(Stored items from a collection)
○ ○ ○ ○ ○
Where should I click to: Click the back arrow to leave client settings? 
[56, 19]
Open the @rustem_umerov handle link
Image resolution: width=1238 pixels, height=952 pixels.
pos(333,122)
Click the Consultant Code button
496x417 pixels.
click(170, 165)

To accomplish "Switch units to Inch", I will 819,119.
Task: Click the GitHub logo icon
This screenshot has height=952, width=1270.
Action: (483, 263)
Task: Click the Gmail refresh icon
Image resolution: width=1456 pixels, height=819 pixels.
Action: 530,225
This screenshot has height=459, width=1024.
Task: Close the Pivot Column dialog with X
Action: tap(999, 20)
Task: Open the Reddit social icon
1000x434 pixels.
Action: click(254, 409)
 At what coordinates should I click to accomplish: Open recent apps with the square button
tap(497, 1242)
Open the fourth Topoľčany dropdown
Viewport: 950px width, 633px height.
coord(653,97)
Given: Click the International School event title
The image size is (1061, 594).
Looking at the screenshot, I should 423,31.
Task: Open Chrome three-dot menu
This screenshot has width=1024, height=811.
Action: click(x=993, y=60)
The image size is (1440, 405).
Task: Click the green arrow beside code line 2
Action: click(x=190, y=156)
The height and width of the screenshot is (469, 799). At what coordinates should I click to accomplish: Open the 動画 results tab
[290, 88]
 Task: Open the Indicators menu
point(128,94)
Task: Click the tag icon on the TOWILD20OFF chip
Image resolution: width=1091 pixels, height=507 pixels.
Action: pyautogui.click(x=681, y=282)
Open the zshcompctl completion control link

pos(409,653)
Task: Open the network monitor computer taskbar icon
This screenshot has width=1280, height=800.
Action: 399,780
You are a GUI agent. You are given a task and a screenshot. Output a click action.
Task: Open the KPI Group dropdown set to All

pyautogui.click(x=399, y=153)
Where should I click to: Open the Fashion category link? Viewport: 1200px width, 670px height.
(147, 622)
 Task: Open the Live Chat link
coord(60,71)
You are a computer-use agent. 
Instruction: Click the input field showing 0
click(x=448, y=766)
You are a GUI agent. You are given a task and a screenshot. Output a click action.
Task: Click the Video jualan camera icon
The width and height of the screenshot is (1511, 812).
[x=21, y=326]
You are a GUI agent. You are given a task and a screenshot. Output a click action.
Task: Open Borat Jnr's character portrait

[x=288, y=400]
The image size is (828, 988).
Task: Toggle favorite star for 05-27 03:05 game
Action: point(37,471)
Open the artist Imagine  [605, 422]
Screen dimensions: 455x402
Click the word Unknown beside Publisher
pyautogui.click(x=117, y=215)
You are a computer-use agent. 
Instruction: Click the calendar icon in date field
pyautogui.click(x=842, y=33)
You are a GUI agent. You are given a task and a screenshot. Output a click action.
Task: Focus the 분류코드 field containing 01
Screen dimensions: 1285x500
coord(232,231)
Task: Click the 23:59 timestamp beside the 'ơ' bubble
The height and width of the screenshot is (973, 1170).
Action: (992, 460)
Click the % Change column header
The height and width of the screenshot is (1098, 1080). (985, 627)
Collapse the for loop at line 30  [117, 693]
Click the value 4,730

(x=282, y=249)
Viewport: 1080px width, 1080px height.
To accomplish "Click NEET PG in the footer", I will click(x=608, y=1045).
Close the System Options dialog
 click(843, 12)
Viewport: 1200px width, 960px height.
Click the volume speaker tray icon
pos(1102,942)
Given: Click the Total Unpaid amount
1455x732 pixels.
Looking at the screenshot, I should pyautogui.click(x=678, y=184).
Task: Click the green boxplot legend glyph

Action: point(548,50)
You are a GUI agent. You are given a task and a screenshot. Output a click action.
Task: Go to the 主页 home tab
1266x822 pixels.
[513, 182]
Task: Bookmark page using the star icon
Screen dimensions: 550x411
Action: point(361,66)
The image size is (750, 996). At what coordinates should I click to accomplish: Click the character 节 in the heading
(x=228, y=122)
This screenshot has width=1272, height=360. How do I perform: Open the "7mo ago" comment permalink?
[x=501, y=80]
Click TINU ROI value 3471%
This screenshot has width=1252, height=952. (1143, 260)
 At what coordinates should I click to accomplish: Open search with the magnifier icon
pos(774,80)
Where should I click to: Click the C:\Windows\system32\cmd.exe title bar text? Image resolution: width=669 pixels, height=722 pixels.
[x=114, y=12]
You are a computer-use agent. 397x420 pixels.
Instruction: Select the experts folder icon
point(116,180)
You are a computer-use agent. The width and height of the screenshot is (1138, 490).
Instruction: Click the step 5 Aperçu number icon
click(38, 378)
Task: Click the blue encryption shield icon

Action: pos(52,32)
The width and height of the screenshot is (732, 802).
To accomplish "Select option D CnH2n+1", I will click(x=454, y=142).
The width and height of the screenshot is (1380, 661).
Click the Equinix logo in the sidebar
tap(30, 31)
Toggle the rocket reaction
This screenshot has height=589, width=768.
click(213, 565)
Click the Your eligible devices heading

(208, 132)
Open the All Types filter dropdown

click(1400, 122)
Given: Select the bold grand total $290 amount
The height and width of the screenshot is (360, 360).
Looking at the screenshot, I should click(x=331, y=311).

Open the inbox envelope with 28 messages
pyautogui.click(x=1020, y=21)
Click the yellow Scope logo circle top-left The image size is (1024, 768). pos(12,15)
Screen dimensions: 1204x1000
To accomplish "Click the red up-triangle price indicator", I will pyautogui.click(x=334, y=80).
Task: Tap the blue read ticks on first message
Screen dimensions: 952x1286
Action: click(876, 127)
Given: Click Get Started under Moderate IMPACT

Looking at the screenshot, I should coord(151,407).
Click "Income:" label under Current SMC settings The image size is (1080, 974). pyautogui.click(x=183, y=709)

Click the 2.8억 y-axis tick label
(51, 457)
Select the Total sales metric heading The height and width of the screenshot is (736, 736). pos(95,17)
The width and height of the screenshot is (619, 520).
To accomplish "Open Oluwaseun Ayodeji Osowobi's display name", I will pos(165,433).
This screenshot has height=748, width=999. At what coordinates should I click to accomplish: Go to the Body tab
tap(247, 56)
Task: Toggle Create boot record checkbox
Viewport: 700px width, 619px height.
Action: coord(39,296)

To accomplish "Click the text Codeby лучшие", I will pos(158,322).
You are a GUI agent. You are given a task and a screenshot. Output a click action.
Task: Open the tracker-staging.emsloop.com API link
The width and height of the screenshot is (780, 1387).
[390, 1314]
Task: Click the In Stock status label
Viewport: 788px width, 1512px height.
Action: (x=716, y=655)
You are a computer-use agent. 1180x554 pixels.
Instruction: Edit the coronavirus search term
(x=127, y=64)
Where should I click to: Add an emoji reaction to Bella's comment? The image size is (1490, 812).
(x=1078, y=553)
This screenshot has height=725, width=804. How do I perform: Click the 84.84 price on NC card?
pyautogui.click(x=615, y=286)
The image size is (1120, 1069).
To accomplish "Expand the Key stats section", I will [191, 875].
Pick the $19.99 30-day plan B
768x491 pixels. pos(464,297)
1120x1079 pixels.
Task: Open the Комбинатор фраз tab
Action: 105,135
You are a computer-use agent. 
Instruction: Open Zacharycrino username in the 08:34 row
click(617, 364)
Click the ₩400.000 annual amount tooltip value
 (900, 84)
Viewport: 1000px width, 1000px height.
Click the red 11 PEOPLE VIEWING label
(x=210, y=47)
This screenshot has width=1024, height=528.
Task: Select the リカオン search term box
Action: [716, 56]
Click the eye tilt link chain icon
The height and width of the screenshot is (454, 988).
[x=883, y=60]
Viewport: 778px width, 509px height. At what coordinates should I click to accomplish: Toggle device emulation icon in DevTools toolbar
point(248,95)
○ ○ ○ ○ ○
● Instructions to follow
Including any blank lines, repeat the data exactly.

● Reply
Where should I click to: Click the back arrow to leave client settings? 
[56, 19]
Open the @rustem_umerov handle link
Image resolution: width=1238 pixels, height=952 pixels.
pos(333,122)
Click the Consultant Code button
496x417 pixels.
click(170, 165)

To accomplish "Switch units to Inch", I will 819,119.
Task: Click the GitHub logo icon
This screenshot has height=952, width=1270.
Action: (483, 263)
Task: Click the Gmail refresh icon
Image resolution: width=1456 pixels, height=819 pixels.
Action: 530,225
This screenshot has height=459, width=1024.
Task: Close the Pivot Column dialog with X
Action: tap(999, 20)
Task: Open the Reddit social icon
1000x434 pixels.
Action: click(254, 409)
 At what coordinates should I click to accomplish: Open recent apps with the square button
tap(497, 1242)
Open the fourth Topoľčany dropdown
Viewport: 950px width, 633px height.
coord(653,97)
Given: Click the International School event title
The image size is (1061, 594).
Looking at the screenshot, I should 423,31.
Task: Open Chrome three-dot menu
This screenshot has width=1024, height=811.
Action: click(x=993, y=60)
The image size is (1440, 405).
Task: Click the green arrow beside code line 2
Action: click(x=190, y=156)
The height and width of the screenshot is (469, 799). At what coordinates should I click to accomplish: Open the 動画 results tab
[290, 88]
 Task: Open the Indicators menu
point(128,94)
Task: Click the tag icon on the TOWILD20OFF chip
Image resolution: width=1091 pixels, height=507 pixels.
Action: pyautogui.click(x=681, y=282)
Open the zshcompctl completion control link

pos(409,653)
Task: Open the network monitor computer taskbar icon
This screenshot has width=1280, height=800.
Action: 399,780
You are a GUI agent. You are given a task and a screenshot. Output a click action.
Task: Open the KPI Group dropdown set to All

pyautogui.click(x=399, y=153)
Where should I click to: Open the Fashion category link? Viewport: 1200px width, 670px height.
(147, 622)
 Task: Open the Live Chat link
coord(60,71)
You are a computer-use agent. 
Instruction: Click the input field showing 0
click(x=448, y=766)
You are a GUI agent. You are given a task and a screenshot. Output a click action.
Task: Click the Video jualan camera icon
The width and height of the screenshot is (1511, 812).
[x=21, y=326]
You are a GUI agent. You are given a task and a screenshot. Output a click action.
Task: Open Borat Jnr's character portrait

[x=288, y=400]
The image size is (828, 988).
Task: Toggle favorite star for 05-27 03:05 game
Action: point(37,471)
Open the artist Imagine  [605, 422]
Screen dimensions: 455x402
Click the word Unknown beside Publisher
pyautogui.click(x=117, y=215)
You are a computer-use agent. 
Instruction: Click the calendar icon in date field
pyautogui.click(x=842, y=33)
You are a GUI agent. You are given a task and a screenshot. Output a click action.
Task: Focus the 분류코드 field containing 01
Screen dimensions: 1285x500
coord(232,231)
Task: Click the 23:59 timestamp beside the 'ơ' bubble
The height and width of the screenshot is (973, 1170).
Action: (992, 460)
Click the % Change column header
The height and width of the screenshot is (1098, 1080). (985, 627)
Collapse the for loop at line 30  [117, 693]
Click the value 4,730

(x=282, y=249)
Viewport: 1080px width, 1080px height.
To accomplish "Click NEET PG in the footer", I will click(x=608, y=1045).
Close the System Options dialog
 click(843, 12)
Viewport: 1200px width, 960px height.
Click the volume speaker tray icon
pos(1102,942)
Given: Click the Total Unpaid amount
1455x732 pixels.
Looking at the screenshot, I should pyautogui.click(x=678, y=184).
Task: Click the green boxplot legend glyph

Action: point(548,50)
You are a GUI agent. You are given a task and a screenshot. Output a click action.
Task: Go to the 主页 home tab
1266x822 pixels.
[513, 182]
Task: Bookmark page using the star icon
Screen dimensions: 550x411
Action: point(361,66)
The image size is (750, 996). At what coordinates should I click to accomplish: Click the character 节 in the heading
(x=228, y=122)
This screenshot has width=1272, height=360. How do I perform: Open the "7mo ago" comment permalink?
[x=501, y=80]
Click TINU ROI value 3471%
This screenshot has width=1252, height=952. (1143, 260)
 At what coordinates should I click to accomplish: Open search with the magnifier icon
pos(774,80)
Where should I click to: Click the C:\Windows\system32\cmd.exe title bar text? Image resolution: width=669 pixels, height=722 pixels.
[x=114, y=12]
You are a computer-use agent. 397x420 pixels.
Instruction: Select the experts folder icon
point(116,180)
You are a computer-use agent. The width and height of the screenshot is (1138, 490).
Instruction: Click the step 5 Aperçu number icon
click(38, 378)
Task: Click the blue encryption shield icon

Action: pos(52,32)
The width and height of the screenshot is (732, 802).
To accomplish "Select option D CnH2n+1", I will click(x=454, y=142).
The width and height of the screenshot is (1380, 661).
Click the Equinix logo in the sidebar
tap(30, 31)
Toggle the rocket reaction
This screenshot has height=589, width=768.
click(213, 565)
Click the Your eligible devices heading

(208, 132)
Open the All Types filter dropdown

click(1400, 122)
Given: Select the bold grand total $290 amount
The height and width of the screenshot is (360, 360).
Looking at the screenshot, I should click(x=331, y=311).

Open the inbox envelope with 28 messages
pyautogui.click(x=1020, y=21)
Click the yellow Scope logo circle top-left The image size is (1024, 768). pos(12,15)
Screen dimensions: 1204x1000
To accomplish "Click the red up-triangle price indicator", I will pyautogui.click(x=334, y=80).
Task: Tap the blue read ticks on first message
Screen dimensions: 952x1286
Action: click(876, 127)
Given: Click Get Started under Moderate IMPACT

Looking at the screenshot, I should coord(151,407).
Click "Income:" label under Current SMC settings The image size is (1080, 974). pyautogui.click(x=183, y=709)

Click the 2.8억 y-axis tick label
(51, 457)
Select the Total sales metric heading The height and width of the screenshot is (736, 736). pos(95,17)
The width and height of the screenshot is (619, 520).
To accomplish "Open Oluwaseun Ayodeji Osowobi's display name", I will pos(165,433).
This screenshot has height=748, width=999. At what coordinates should I click to accomplish: Go to the Body tab
tap(247, 56)
Task: Toggle Create boot record checkbox
Viewport: 700px width, 619px height.
Action: coord(39,296)

To accomplish "Click the text Codeby лучшие", I will pos(158,322).
You are a GUI agent. You are given a task and a screenshot. Output a click action.
Task: Open the tracker-staging.emsloop.com API link
The width and height of the screenshot is (780, 1387).
[390, 1314]
Task: Click the In Stock status label
Viewport: 788px width, 1512px height.
Action: (x=716, y=655)
You are a computer-use agent. 1180x554 pixels.
Instruction: Edit the coronavirus search term
(x=127, y=64)
Where should I click to: Add an emoji reaction to Bella's comment? The image size is (1490, 812).
(x=1078, y=553)
This screenshot has height=725, width=804. How do I perform: Click the 84.84 price on NC card?
pyautogui.click(x=615, y=286)
The image size is (1120, 1069).
To accomplish "Expand the Key stats section", I will [191, 875].
Pick the $19.99 30-day plan B
768x491 pixels. pos(464,297)
1120x1079 pixels.
Task: Open the Комбинатор фраз tab
Action: 105,135
You are a computer-use agent. 
Instruction: Open Zacharycrino username in the 08:34 row
click(617, 364)
Click the ₩400.000 annual amount tooltip value
 (900, 84)
Viewport: 1000px width, 1000px height.
Click the red 11 PEOPLE VIEWING label
(x=210, y=47)
This screenshot has width=1024, height=528.
Task: Select the リカオン search term box
Action: [716, 56]
Click the eye tilt link chain icon
The height and width of the screenshot is (454, 988).
[x=883, y=60]
Viewport: 778px width, 509px height. At what coordinates should I click to accomplish: Toggle device emulation icon in DevTools toolbar
point(248,95)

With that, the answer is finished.